| Description of the task |
Produce an exact copy of the lines below, starting at the first and ending with the line containing "Task: Click the cloud upload map button".

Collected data
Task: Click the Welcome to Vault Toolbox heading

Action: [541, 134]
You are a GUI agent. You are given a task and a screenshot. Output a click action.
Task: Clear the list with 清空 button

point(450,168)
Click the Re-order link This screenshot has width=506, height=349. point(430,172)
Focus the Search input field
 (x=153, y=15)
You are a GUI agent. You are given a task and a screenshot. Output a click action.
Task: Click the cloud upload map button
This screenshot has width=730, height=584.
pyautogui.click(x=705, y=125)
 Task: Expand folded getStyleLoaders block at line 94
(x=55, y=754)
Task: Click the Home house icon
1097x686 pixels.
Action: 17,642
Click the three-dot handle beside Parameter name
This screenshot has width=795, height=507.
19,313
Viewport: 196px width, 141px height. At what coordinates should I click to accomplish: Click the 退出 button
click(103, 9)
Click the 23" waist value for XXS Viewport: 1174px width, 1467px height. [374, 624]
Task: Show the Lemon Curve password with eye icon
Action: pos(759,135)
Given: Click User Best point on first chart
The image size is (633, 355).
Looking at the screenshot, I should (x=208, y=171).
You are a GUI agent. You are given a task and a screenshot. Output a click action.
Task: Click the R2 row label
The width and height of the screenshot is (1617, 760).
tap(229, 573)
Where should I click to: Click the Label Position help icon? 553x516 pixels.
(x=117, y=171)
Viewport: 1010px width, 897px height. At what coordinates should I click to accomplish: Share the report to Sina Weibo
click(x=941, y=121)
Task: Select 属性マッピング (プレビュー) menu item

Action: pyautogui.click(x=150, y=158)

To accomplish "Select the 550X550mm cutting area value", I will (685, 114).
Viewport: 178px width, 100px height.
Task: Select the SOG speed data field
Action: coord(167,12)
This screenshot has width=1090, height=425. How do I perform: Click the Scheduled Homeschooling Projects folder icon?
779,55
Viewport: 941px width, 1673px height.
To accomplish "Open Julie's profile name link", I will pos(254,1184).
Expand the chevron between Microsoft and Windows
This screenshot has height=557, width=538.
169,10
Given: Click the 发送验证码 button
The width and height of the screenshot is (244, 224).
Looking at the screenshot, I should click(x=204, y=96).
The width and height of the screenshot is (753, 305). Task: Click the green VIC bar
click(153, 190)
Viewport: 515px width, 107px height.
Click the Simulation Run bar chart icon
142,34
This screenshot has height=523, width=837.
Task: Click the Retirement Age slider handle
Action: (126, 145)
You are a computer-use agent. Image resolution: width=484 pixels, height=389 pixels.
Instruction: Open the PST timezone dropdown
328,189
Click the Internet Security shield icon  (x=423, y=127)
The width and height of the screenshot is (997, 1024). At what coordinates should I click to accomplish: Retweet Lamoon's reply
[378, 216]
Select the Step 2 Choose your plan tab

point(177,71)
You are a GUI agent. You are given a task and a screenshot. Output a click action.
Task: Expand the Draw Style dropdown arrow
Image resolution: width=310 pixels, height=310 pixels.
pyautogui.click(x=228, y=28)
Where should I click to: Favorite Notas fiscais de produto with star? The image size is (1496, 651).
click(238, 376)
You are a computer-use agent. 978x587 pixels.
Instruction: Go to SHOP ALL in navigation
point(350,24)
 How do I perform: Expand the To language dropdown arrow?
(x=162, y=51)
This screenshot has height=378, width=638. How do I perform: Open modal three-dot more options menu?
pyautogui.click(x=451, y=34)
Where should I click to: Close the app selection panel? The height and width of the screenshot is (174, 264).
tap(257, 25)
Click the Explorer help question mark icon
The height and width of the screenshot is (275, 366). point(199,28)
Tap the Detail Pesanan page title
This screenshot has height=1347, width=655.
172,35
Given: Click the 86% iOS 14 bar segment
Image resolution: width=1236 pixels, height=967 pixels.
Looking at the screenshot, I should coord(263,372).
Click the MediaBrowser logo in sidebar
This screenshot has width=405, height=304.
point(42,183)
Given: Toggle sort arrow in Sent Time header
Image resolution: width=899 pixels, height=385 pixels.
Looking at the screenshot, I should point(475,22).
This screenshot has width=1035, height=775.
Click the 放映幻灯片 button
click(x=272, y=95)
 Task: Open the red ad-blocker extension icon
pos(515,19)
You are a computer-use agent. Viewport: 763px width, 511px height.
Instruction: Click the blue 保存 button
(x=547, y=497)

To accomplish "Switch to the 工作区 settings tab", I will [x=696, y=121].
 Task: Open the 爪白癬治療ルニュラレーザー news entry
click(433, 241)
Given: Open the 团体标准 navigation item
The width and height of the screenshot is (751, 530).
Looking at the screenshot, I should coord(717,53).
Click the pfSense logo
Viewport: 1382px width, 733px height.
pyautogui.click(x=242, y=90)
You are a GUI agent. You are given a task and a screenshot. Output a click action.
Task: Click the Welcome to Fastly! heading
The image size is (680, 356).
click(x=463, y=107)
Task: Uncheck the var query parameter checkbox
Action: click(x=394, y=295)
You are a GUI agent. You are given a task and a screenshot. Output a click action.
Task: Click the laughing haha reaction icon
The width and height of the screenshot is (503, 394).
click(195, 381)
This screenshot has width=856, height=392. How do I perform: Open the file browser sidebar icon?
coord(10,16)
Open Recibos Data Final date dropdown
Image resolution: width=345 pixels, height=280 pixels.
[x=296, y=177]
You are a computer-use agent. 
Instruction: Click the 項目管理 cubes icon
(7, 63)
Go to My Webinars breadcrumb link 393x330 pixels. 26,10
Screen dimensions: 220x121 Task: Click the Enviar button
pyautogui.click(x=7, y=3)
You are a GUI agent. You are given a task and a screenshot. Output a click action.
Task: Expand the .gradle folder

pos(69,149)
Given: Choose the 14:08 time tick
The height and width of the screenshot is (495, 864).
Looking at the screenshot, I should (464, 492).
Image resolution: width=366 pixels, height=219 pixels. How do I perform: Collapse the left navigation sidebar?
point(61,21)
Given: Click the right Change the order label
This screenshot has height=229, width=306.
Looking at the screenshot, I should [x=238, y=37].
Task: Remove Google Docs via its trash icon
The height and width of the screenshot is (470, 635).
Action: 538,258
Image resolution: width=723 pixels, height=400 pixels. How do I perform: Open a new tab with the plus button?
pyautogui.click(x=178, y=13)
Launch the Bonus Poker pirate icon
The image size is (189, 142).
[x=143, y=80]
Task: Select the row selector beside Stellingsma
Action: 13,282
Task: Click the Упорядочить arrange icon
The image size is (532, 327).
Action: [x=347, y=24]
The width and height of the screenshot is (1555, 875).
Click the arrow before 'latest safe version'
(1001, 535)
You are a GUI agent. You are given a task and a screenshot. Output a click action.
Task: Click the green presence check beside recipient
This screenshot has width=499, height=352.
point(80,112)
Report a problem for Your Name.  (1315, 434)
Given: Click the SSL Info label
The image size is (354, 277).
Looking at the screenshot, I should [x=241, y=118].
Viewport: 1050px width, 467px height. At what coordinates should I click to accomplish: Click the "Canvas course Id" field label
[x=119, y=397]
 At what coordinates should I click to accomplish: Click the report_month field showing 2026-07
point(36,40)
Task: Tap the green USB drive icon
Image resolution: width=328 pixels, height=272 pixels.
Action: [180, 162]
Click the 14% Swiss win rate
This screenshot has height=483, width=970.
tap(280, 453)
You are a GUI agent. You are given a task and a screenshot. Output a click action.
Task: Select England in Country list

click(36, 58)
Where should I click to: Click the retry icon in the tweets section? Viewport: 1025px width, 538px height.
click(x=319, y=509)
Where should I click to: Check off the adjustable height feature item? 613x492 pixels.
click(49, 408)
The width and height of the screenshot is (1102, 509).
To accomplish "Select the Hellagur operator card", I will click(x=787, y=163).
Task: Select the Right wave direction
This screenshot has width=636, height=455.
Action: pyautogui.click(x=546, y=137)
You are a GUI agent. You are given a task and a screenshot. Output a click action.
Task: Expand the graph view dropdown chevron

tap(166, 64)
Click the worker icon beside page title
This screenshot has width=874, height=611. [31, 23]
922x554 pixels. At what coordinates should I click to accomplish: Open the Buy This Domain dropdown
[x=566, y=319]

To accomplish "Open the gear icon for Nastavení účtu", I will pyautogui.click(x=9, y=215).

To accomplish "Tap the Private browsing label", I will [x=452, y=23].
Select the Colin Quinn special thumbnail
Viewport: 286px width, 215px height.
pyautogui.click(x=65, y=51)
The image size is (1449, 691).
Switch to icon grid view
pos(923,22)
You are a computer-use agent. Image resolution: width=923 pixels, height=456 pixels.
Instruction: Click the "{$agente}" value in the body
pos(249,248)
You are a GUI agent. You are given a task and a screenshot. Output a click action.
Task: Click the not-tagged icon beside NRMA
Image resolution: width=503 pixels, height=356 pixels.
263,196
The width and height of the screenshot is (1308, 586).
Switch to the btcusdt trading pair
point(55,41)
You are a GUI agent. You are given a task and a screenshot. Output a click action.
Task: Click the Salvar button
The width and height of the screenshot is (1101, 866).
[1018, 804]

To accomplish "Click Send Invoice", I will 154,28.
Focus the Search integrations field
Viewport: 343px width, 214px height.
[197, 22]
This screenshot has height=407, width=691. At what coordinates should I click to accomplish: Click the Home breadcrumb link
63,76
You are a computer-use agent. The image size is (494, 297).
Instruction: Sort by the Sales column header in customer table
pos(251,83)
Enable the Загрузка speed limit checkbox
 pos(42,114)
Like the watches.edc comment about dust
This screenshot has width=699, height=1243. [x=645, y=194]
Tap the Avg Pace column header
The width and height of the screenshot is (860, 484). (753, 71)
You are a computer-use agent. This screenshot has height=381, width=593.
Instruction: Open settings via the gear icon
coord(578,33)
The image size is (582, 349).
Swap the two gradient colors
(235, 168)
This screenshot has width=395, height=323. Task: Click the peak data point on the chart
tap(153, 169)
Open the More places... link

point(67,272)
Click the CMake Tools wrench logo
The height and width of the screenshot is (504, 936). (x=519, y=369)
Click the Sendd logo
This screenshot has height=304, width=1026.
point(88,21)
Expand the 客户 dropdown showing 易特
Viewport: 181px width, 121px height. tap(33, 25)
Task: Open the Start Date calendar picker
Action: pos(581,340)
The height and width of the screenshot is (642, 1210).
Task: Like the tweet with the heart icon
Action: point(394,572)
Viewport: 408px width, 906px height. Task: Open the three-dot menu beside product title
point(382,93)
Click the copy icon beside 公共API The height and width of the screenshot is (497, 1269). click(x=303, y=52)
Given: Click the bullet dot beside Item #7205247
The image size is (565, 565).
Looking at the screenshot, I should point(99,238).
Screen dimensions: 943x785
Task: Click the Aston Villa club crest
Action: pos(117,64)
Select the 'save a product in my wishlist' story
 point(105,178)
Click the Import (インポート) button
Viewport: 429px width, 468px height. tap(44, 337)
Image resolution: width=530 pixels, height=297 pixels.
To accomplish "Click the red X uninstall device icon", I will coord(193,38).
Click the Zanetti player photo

| Written response |
Task: Click the Welcome to Vault Toolbox heading

Action: [541, 134]
You are a GUI agent. You are given a task and a screenshot. Output a click action.
Task: Clear the list with 清空 button

point(450,168)
Click the Re-order link This screenshot has width=506, height=349. point(430,172)
Focus the Search input field
 (x=153, y=15)
You are a GUI agent. You are given a task and a screenshot. Output a click action.
Task: Click the cloud upload map button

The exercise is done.